A newsletter arrived in my in-box today from Digital Radio UK, the new organisation charged with making DAB radio a success. It told me some startling news:
“By the end of 2009, when buying a radio, more than three quarters of people chose a digital one.”
And, just in case I did not believe this fact, immediately beneath, it told me the same thing again:
“New sales figures reveal that, when buying a radio, more than 75% of people choose a digital one.”
I did not believe it. All the previous data from the radio industry had shown that DAB radios are around 22% of total radio sales, as demonstrated in the graph below.
A year ago, the government’s Digital Radio Working Group had set an ‘aspirational’ target for DAB radios to be 50% of total radios sold by the beginning of 2011. As this graph clearly shows, the odds of successfully coming anywhere close to that target are zero.
Maybe something revolutionary had happened in the consumer market for the proportion of DAB radios sold to have suddenly surged from 22% in Q1 of 2009 to 75% by year-end. It was extremely puzzling.
Then I read an extraordinary letter that Ford Ennals, chief executive of Digital Radio UK, had written to the House of Lords Select Committee on Communications on 15 February 2010. It said in part:
“I thought […] that it might be useful if I wrote with the very latest radio sales data. Encouragingly, it shows that, during 2009, consumers increasingly chose digital sets over analogue ones.
I thought it clearest to present the data in a simple table, which is attached, but it may be useful if I explain a couple of the terms used. Where the data refers to ‘kitchen radios’ it means the kind of sets that you and I would call ‘a radio’ i.e. a set whose sole function is to listen to the radio.
Where it refers to ‘all radios’, these figures include those pieces of electrical equipment which happen to have a radio chip in them (e.g. a hi-fi where the main reason for purchase may be to listen to CDs or an MP3 player where listening to downloaded music is the primary function).
As you can see, by Christmas 2009, 76% of people buying ‘a radio’ chose a digital one…… [emphasis added]”
Aha!
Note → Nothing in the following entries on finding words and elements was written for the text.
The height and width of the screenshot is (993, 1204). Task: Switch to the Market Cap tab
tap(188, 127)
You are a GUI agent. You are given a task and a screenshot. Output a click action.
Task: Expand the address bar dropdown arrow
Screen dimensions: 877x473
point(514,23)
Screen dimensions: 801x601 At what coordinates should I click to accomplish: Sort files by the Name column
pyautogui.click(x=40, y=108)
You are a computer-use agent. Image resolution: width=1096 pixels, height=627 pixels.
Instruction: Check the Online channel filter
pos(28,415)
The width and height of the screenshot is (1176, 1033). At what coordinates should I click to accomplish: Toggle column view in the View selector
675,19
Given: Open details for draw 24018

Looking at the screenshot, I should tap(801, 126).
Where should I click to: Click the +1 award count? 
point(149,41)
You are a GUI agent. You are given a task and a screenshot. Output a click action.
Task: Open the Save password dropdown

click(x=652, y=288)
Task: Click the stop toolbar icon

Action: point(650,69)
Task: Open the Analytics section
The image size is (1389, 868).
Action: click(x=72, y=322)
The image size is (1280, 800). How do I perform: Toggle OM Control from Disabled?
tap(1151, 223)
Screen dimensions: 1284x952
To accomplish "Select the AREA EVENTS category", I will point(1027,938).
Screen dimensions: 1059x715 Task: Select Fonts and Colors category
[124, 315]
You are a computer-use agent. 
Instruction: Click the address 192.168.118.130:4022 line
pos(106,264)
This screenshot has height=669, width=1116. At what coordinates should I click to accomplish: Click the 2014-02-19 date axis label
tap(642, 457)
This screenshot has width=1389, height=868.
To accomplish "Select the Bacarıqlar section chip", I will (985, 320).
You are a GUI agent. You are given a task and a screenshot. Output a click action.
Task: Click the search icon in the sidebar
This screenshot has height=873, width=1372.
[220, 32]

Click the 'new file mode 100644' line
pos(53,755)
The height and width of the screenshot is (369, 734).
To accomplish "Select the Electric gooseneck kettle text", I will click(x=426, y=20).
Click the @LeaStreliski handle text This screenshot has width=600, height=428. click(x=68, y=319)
Now I think I understand. The only way in which it is possible to contrive that more than three quarters of radios sold are digital radios is to arbitrarily create a completely new definition of ‘radio’. In this brave new world, only a ‘kitchen radio’ will now be called a ‘radio’. (The truth is: 76% of people who purchased a kitchen radio during December 2009 bought a digital radio, though the proportion for the whole of 2009 was 63%.) Every other type of radio is no longer defined as a radio. This new definition of ‘radio’ would completely exclude:
• Micro systems
• Clock radios
• Tuner separates
• In-car radios
• Audiovisual systems
• Home cinemas
• Docking stations
• Dect phones [?]
• Mobile phones
• LCD TVs
• Record players
This seems like a long list of products which, if they also happen to include a radio, will no longer be defined as having a ‘radio’. How can a ‘clock radio’ not be a radio? How can a ‘tuner’ not be a radio? I know this long list to be a comprehensive definition of ‘radio’ because it was the very definition of ‘radio’ used by the Digital Radio Development Bureau, the forerunner to Digital Radio UK, in its published data. Of course, that was last year. In 2010, ‘radio’ seems now to have a whole new definition.
What can I say? However desperate you might be to try and make DAB radio a success, how is it justifiable to deliberately mis-state data so outrageously in print? And to Parliament?